Location of Solomon’s Temple 5: Orientation

Ezekiel’s description of the Temple also provides us with two other important clues. First, the door of the Temple was oriented towards the east. This is apparent from Ezekiel 8:16, which reads: “And he [God] brought me [Ezekiel] into the inner court of the house of the LORD; there, at the entrance of the temple of the LORD, between the porch and the altar, were about twenty-five men, with their backs to the temple of the LORD, and their faces toward the east, prostrating themselves to the sun toward the east.” (NRSV)

The objection here seems to be that the priests were praying towards the sun (and perhaps worshipping the sun), rather than facing the Holy of Holies to pray to the LORD. But from the perspective of the location of the Temple this tells us that the “the entrance of the temple of the LORD” faced east, since men facing east had their backs to that entrance. In and of itself, this doesn’t tell us much about the size of the Temple, but it does tell us that the Temple did not have a north-south alignment, which would have made an easier fit on the Silwan Ridge.

• • •

→ **SET EXERCISE 1**:
From the excerpt above on the Temple's orientation, list every part of the Temple grounds named in the quotation from Ezekiel 8:16.
→ **SET EXERCISE 2**:
Answer these from the excerpt above on the Temple's orientation:
(a) Which direction did the door of the Temple face?
(b) About how many men were at the entrance of the temple?
(c) What alignment did the Temple not have, and what would it have fit more easily?

→ **GIVEN RECORDS**:
• • •

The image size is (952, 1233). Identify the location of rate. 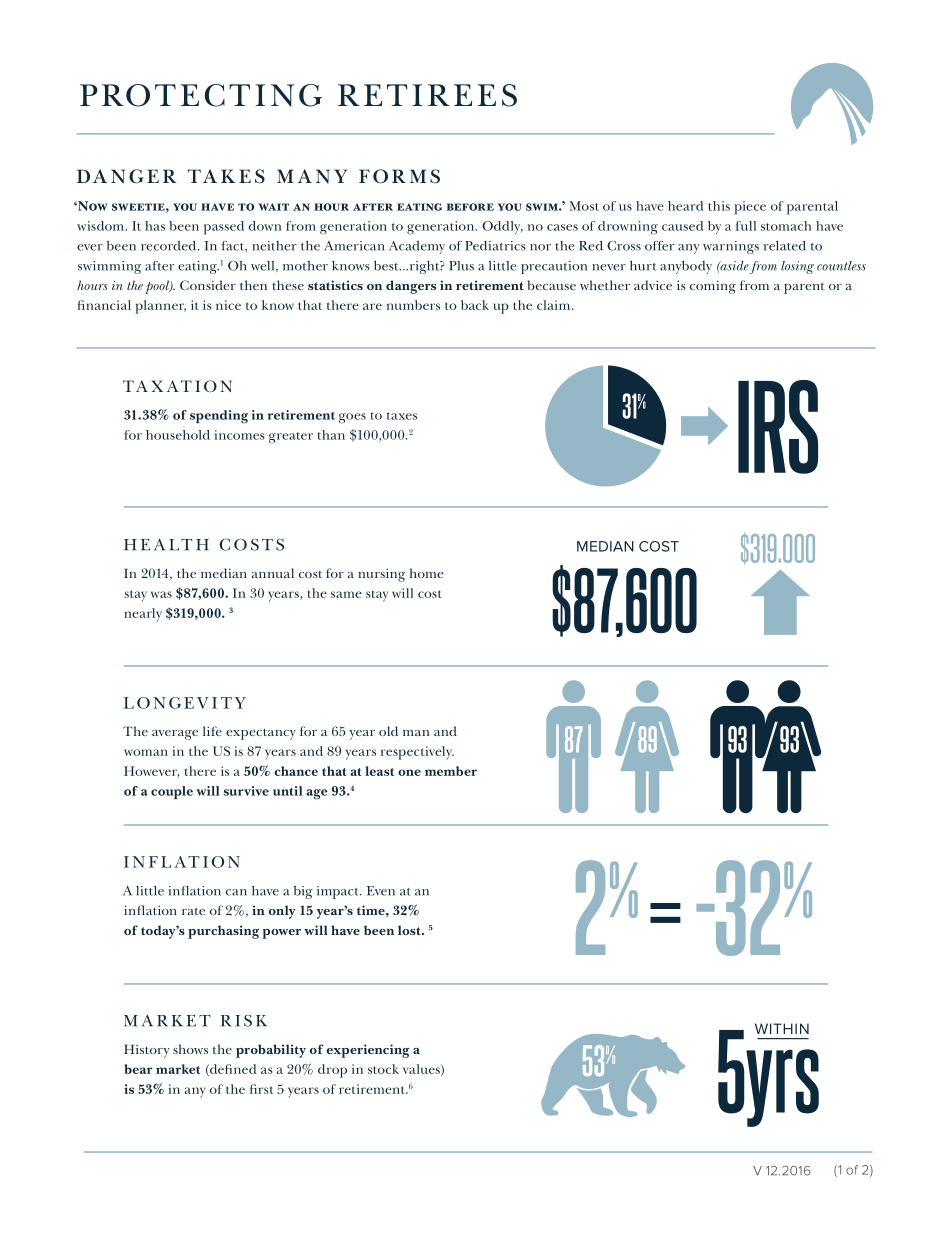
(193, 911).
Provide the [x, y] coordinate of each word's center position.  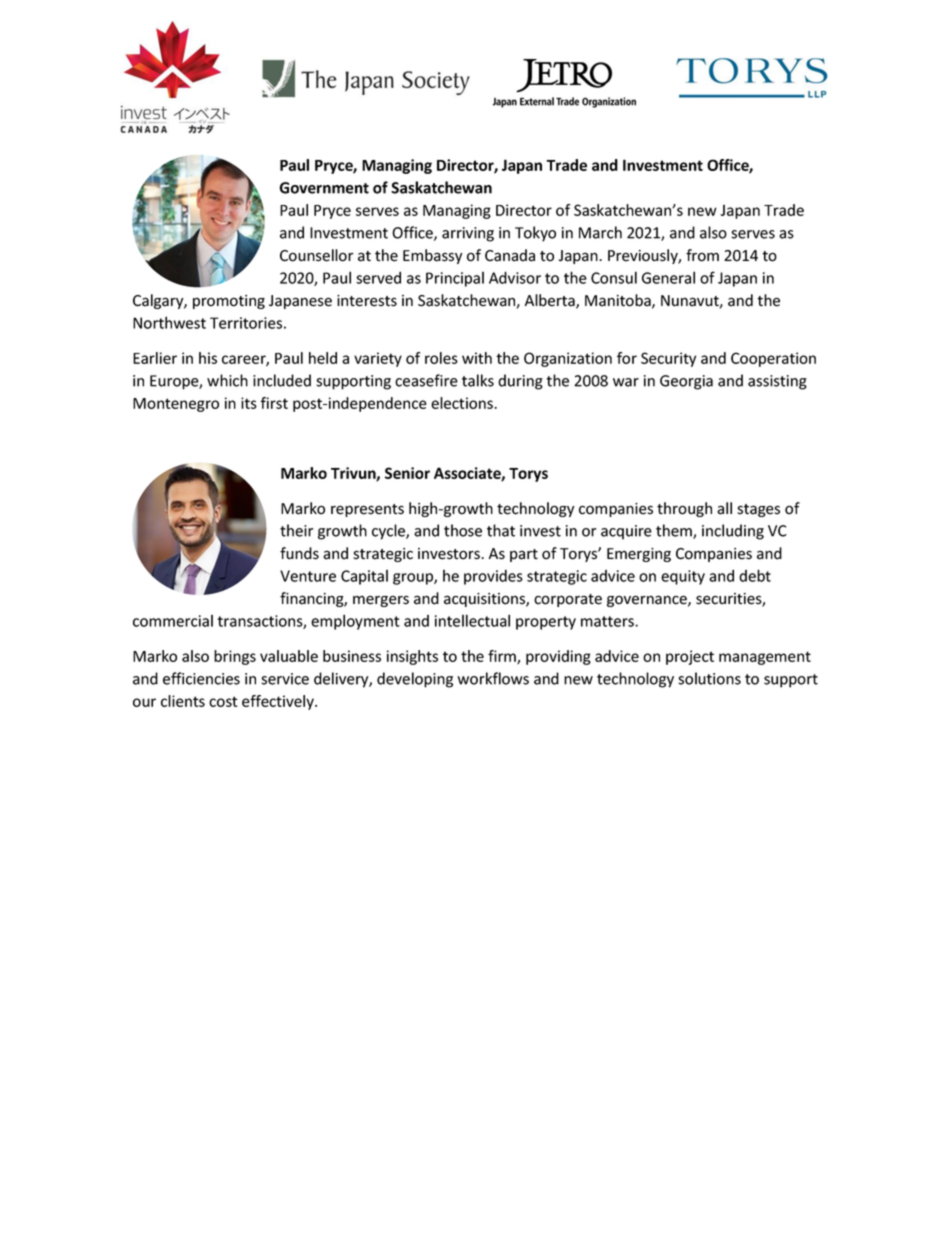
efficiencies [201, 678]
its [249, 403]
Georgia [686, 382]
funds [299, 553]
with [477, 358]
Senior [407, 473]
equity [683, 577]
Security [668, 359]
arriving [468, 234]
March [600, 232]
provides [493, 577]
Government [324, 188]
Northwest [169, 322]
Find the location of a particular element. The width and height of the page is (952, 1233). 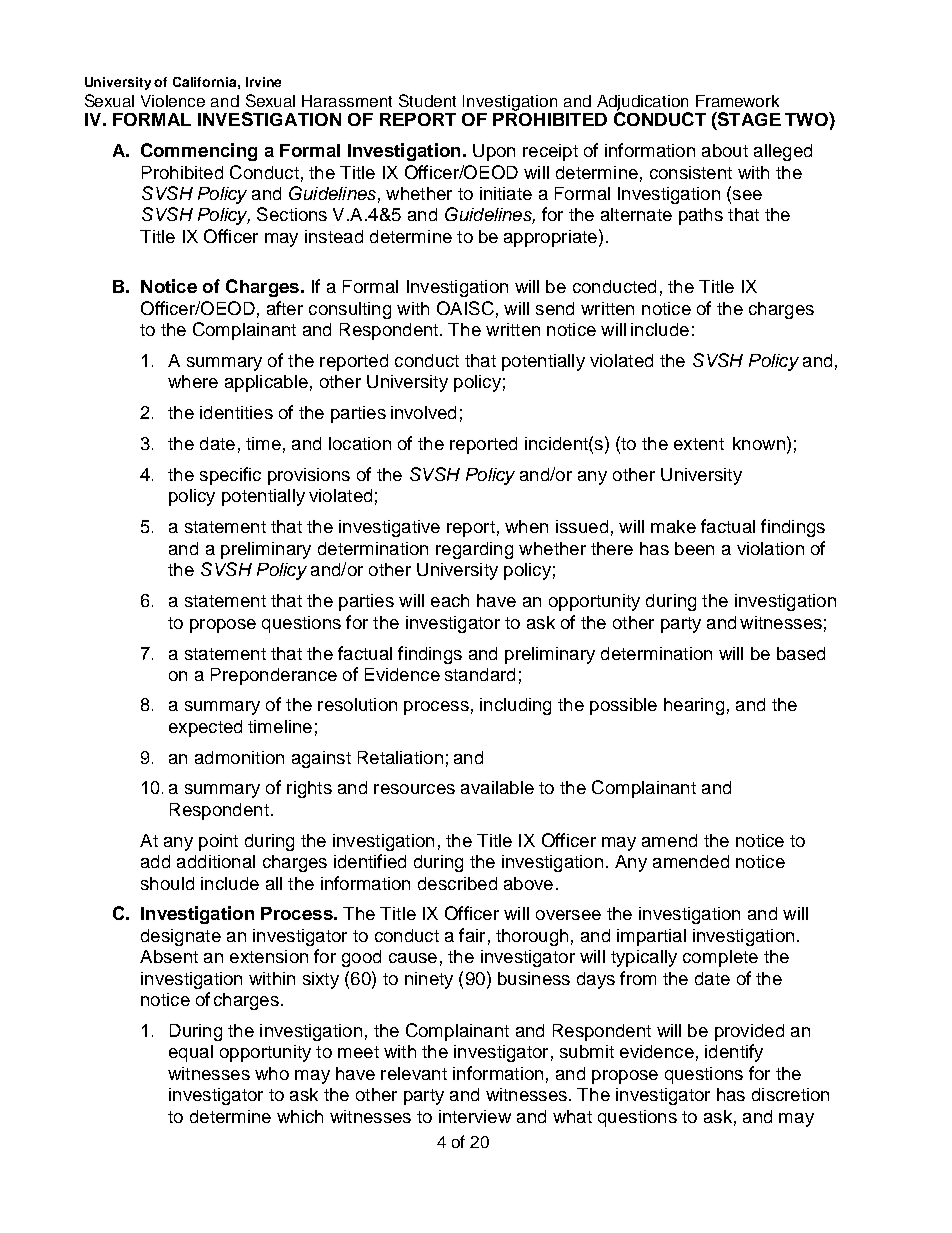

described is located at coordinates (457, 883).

• • •

→ **FULL RESPONSE 1**:
- the inner court of the house of the LORD
- the entrance of the temple of the LORD
- the porch
- the altar

→ **FULL RESPONSE 2**:
(a) East.
(b) About twenty-five.
(c) A north-south alignment. It would have been an easier fit on the Silwan Ridge.